Wiener Rechnungsabschluss - FP-Nittmann: Neuverschuldung Wiens explodiert trotz Rekord-Mehreinnahmen

Rot und Grün können weder haushalten noch wirtschaften

Wien (OTS) - FPÖ-Gemeinderätin Ulrike Nittmann hat in ihrer heutigen Rede im Rahmen des Wiener Rechnungsabschlusses die Misswirtschaft von SPÖ und Grünen angeprangert. Im Rechnungsabschluss 2016 ist nämlich mit 560 Mio. Euro die höchste Neuverschuldung seit der Finanzkrise ausgewiesen und das, obwohl die Stadt im Berechnungszeitraum gleichzeitig  ca. 230 Mio. Euro mehr an laufenden Einnahmen lukriert hat.  „Das heißt, die Schere zwischen Ausgaben und Einnahmen geht weiter um ca. 200 Mio. Euro auf“, rechnet Nittmann vor. 

Sogar SPÖ-Finanzstadträtin Brauner gibt zu, dass vor allem die Auswirkungen der Flüchtlingskrise für die Mehrkosten Hauptverantwortung tragen. Ihren Ausführungen zu Folge betrugen diese für die Flüchtlinge 207 Mio. Euro. „Wie vorhergesagt, haben die Kosten für die Ansiedlung von Flüchtlingen in Wien sämtliche Mehreinnahmen aufgefressen und zudem noch neue Schulden verursacht“, so Nittmann. Die FPÖ erinnert auch, dass alle Mehreinnahmen vorwiegend aus Gebührenerhöhungen, die sämtliche Wiener betreffen, zustande gekommen sind.  
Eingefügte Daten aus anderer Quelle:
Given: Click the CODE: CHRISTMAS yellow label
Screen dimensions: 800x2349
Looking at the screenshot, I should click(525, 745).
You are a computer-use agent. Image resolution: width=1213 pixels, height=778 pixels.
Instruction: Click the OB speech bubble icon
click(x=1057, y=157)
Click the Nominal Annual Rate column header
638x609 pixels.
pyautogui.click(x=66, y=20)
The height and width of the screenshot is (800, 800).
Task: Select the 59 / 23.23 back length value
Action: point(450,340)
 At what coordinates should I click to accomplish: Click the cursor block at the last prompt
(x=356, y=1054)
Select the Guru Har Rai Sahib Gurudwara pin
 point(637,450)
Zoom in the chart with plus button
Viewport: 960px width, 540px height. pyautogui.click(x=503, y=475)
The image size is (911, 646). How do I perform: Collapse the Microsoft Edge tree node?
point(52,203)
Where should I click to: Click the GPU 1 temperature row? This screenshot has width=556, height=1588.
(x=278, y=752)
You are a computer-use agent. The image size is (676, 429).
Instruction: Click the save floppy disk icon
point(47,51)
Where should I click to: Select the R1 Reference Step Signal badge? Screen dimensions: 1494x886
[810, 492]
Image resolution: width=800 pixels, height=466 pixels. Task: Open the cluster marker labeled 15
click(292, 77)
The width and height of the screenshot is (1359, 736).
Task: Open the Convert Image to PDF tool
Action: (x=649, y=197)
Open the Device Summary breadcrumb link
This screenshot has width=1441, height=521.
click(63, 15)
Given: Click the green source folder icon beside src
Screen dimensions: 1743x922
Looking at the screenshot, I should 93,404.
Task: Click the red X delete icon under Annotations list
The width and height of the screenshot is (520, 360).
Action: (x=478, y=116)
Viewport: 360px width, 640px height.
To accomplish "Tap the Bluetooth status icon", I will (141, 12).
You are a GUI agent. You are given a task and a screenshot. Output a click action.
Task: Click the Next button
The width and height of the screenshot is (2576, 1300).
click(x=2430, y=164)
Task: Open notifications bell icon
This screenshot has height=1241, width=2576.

„Diese Mehreinnahmen durch die Gebührenerhöhung fließen aber nicht den Wiener und Wienerinnen zu, sondern werden eins zu eins zur Abdeckung der Rot-Grünen-Willkommenspolitik eingesetzt“, kritisiert Nittmann und erklärt: „Anders ausgedrückt lautet das Motto in Wien: Die Wiener müssen für alles mehr zahlen, damit sogenannte Flüchtlinge hier völlig kostenlos leben können“.  Tatsächlich betragen die als direkt für die rot-grüne Einwanderungswelle angegeben Kosten aber nicht 207 Mio. Euro, sondern weit mehr. 2016 betrugen die zusätzlichen Kosten für die Grundversorgung von Asylwerbern 109 Mio. Euro und die Sozialhilfe für Nichtösterreicher 256 Mio. Euro, in Summe also 365 Mio. Euro. „Die laufende Einwanderung in den Sozialstaat unter Rot-Grün hat im Jahr 2016 für den Steuerzahler direkte Kosten in Höhe von 365 Mio. Euro verursacht, das sind 65% der Neuverschuldung“, so Nittmann.   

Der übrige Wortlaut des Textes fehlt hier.